Because the system eliminates many of the tasks commonly assigned
to meta-data nodes, a need for more than 2 meta-data nodes per
system in a failover configuration is not foreseen, but the
possibility is not ruled out completely.
[0083] Each file stored within the system is either wholly stored
at an SN or is split and spread across several SNs. The decision
for this is a minimum file `stripe` size configured by the
administrator of the system. If the file size is greater than the
configured `stripe` size then the file is spread across more than
one SN. At time of creation each file has a unique identifier
allocated to it from the same SN identifier space. An SN stores and
serves data in the form of stripes that may be a file or a subset
of the file. In said system every stripe of a file has the same
file identifier as shown in FIG. 3 with a few extra digits for the
Stripe number suffixed to it, enough to differentiate between all
stripes of the file.
[0084] For storage purposes, every file has a logical `head` node
and a logical `tail` node associated with it that signify the SN
nodes that hold the first and last objects of the file
respectively. All stripes of the file are stored in a linear
fashion beginning from the head node to the tail node within the
circular namespace. If the number of stripes exceed the number of
designated SNs then further stripes loop across the same set of SNs
in a round-robin fashion.
[0085] Means of Keeping Clients updated about the Storage
Server--Identifier Range Mappings are also provided. Just as the
meta-data node maintains the identifiers and the utilization rates
of SN, the CNs are kept updated by the Administrative node with a
list of SN and their range of identifiers. Any change to this
mapping is immediately notified by the Administrative node to all
the CN. All operations on the file and actions thereof are
performed keeping the range of identifiers for each SN in mind.

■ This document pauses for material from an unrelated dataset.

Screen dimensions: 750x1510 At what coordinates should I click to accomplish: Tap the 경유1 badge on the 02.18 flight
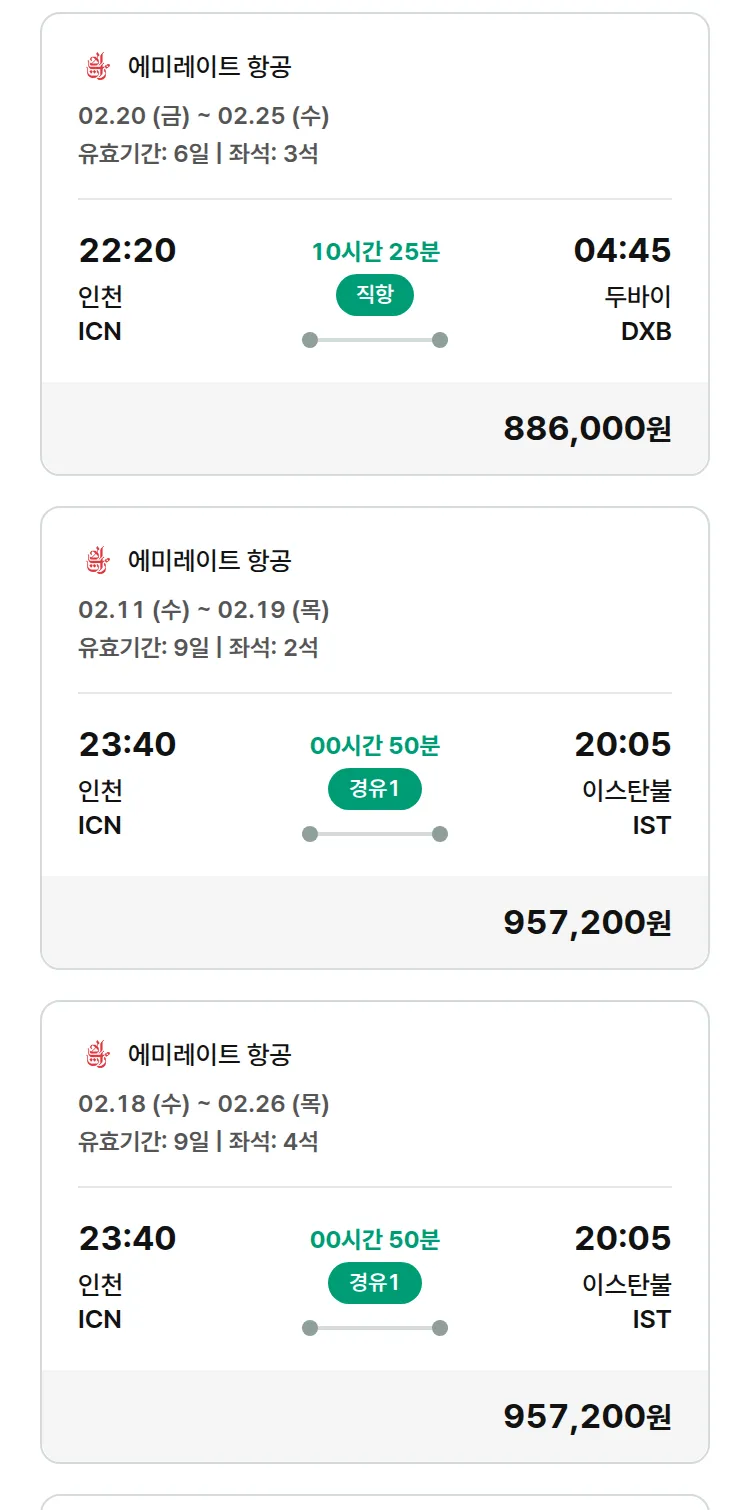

[0086] In one embodiment, it may be possible that the same SN may
have two sets of ranges of identifiers and so for all purposes it
appears as two SNs to the CN. For instance, one of the SN may have
320 GB of storage as compared to other SNs with 160 GB of storage.
In this case a single SN shall be assigned two diametrically
opposite range of identifiers. The CN will now have two ranges of
identifiers that map to the same SN. This allows for maintaining
the balance of stored data in a system with heterogeneous SNs.
[0087] The invention also has means of locating a file or portion
of a file based on the identifier generated earlier. A choice for
an intelligent file identifier immediately allows all the CNs to
exactly know the location of a file that is spread across the SNs.
This helps eliminate an extra request to the meta-data node in
existing systems. Once a file is created and its unique file
identifier is known, the CN immediately knows where the file-head
is stored. For instance, for the configuration in FIG. 6, if the
stripe size is 100 kb and a CN wants to access the 444 kb offset of
File A with identifier 233 f 8762 h (where the `h` represents that
the numbers are in hexadecimal notation) it automatically knows
that the head node is SN 2 and the file is spread in a linear
fashion. In this case it will directly request SN 6 that would be
storing the 444 kb offset of File A.
[0088] In use, the apparatus of this invention will be used as
follows.
[0089] Assuming that a client node has created data of size 2 TB.
This data is required to be stored within the architecture of the
apparatus of the invention. We presume for this example that at the
time of storage requirement, the architecture has 16 storage nodes
having spare storage capabilities. It is also assumed for this
example that these storage nodes are located remotely and distantly
from the client node.
[0090] These storage nodes are connected via the interconnect to
the client node of this invention as are the client nodes in the
system in a manner which permits one-one and one-many and many-many
connectors. As stated earlier, the system also includes
Administrator node and meta data node which are accessible by
client nodes via said interconnect. For the purpose of convenience,
the storage nodes have been designated as shown in FIG. 4. In
accordance with this system and the apparatus of this invention
these 16 storage nodes are assigned ranges in a 8 hexadecimal digit
namespace. In practical use of the system, the storage nodes will
have ranges designated by a 40 hexadecimal digit extension.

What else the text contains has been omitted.